INPUT FOR THIS TASK:
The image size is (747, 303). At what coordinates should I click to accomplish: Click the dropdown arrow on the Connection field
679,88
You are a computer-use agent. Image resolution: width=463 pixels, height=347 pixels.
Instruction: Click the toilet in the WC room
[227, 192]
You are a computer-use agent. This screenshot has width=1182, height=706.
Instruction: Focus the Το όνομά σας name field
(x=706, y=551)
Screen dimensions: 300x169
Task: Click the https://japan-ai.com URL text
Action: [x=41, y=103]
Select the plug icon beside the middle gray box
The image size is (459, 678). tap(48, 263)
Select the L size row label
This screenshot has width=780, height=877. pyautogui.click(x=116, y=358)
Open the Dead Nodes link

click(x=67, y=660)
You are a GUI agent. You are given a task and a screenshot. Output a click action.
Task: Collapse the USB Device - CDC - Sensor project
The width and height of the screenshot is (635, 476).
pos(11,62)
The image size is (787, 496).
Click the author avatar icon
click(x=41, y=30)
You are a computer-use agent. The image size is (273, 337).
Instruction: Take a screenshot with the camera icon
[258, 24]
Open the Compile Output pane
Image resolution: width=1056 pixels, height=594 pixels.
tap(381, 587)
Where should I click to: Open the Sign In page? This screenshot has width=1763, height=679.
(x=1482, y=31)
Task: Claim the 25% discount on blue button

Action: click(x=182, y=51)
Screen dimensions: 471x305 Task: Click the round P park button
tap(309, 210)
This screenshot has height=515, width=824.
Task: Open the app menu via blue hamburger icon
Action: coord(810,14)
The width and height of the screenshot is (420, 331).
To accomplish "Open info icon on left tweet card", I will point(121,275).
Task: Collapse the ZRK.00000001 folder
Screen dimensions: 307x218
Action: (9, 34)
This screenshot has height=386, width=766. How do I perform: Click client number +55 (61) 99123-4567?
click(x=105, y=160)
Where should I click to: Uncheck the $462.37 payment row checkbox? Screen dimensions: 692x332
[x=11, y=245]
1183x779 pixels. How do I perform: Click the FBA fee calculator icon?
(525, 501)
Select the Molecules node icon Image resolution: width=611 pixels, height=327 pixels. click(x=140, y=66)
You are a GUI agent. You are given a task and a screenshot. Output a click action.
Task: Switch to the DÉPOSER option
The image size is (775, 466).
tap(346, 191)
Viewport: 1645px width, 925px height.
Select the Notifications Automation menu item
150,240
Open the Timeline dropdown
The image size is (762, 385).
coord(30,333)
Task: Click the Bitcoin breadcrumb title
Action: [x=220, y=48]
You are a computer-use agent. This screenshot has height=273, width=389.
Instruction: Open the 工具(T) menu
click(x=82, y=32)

EXERCISE DIRECTIONS: Gather and copy every line of the data in which the string "Collapse" is found.

TASK RESPONSE:
Task: Collapse the USB Device - CDC - Sensor project
Task: Collapse the ZRK.00000001 folder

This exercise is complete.